Same issue. Post-transplant life is demanding and complex. Being unable to quit smoking plays two roles - one, the ability to stick to a very rigorous health care regime when you no longer feel sick and, more immediately, smoking impairs the body's ability to heal.

But the outrage would have been huge from people who are fortunate enough to not be intimately involved in the nitty gritty of transplants

Also true is the fact that the devos family makes that 10000$ in about an hour.

I'm starting to get really really pissed off at the puttin on the ritz crowd in the country.

Policies generated by the organ procurement/distribution system

With the messenger (the DeVos entity)

No argument that they make an obscene amount of money, or that money ought not be a deciding factor in deciding who is eligible for a new organ. But the latter ought to drive a demand for universal health care rather than heaping blame on a single health care institution.

When the focus is on the evil institution that did this (the messenger), we lose sight of the bigger issue that health care ought to be a basic human right (the message).

Richard DeVos, who the clinic is named after, was one of the founders of Amway. He had a heart transplant a number of years ago and passed away recently. Betsy is married to his son, Dick. Heartless is apropos on a number of levels.

.. or even less? Not everyone gets a big media splash that's needed to get big bucks from voluntary sources.

I've got a friend with advanced brain cancer. His family set up a GoFundMe page to finance alternative treatments at a large medical facility. They need at least 120k. The page, which has been open for about 7 weeks, has netted 1.7k. In the final analysis, he's just another schmoe with brain cancer. The world doesn't give a crap.

She is a very PROGRESSIVE left leaning person, and our local INDIVISIBLE group helped kick off the GOFUNDME.

Here is the link to her page now:

https://www.gofundme.com/hedda-needs-a-heart-transplant?fbclid=IwAR2_QsEzHRAmY2cfx0akAmvP9DImXdxrw-q-aVWIi7RRb7NhUDJigqpPkC8

Hedda says she was supposed to get a LVAD (left Ventricle Assist Device) today, but the surgery has been postponed, and she has asked the Transplant Team to reconsider, since she now has gotten over $15K donated in the last 48 hours.

Please share the GOFUNDME link. thank you.

They are up to $17k now.

She doesn't have the funds to pay for the anti-rejection medication. And maybe I'm missing it, but where does it suggest to do GoFundMe? I see where they are recommending a fundraising effort, but it doesn't say how.

One of the things that drives me nuts about articles about trransplants (specifically) and our adoption of stretching the truth to make a point.

Any organ transplant creates a life-long crhonic condition that costs $100,000+/year to preserve your life, and the life of the organ.

Given that there are fewer hearts than there are people who need them - and giving a heart to one person may well mean condemning another to die - organs have to be allocated in ways that maximize life.
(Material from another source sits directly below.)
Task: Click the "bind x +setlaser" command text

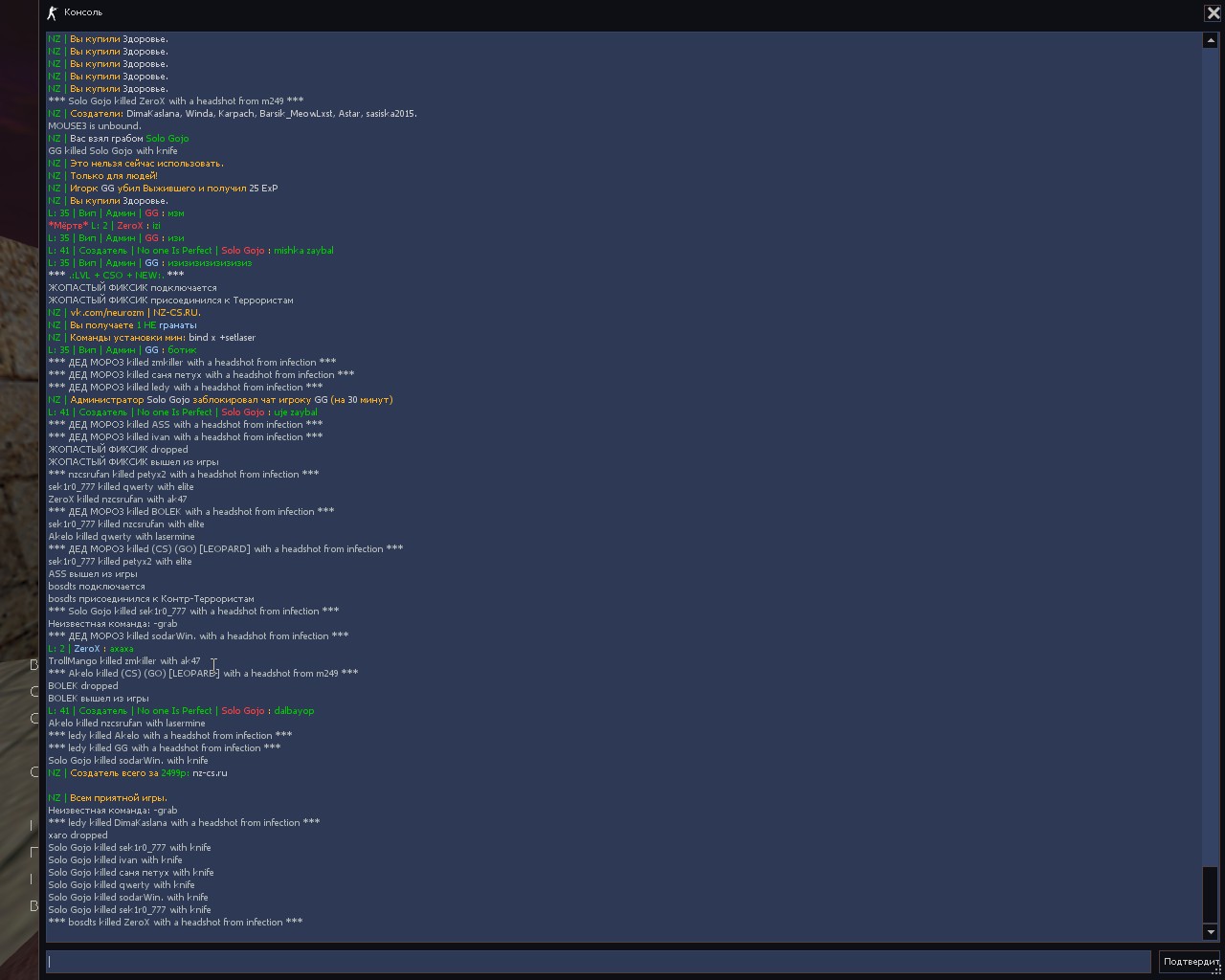Action: tap(222, 337)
It is pretty typical for the financial review (one of several pre-transplant reviews determined to make sure the rare resource will be cared for well) to require demonstrated ability to cover at least 1 year of these medications (via insurance, medicare, access to pots of money). $10,000 is actually pretty small, so I suspect that is her max out of pocket for a year (with the rest being covered by insurance).

But no - they did not tell her to set up a gofundme account, and no the money is not for a copay for the transplant.

"I got your healthcare plan right here!"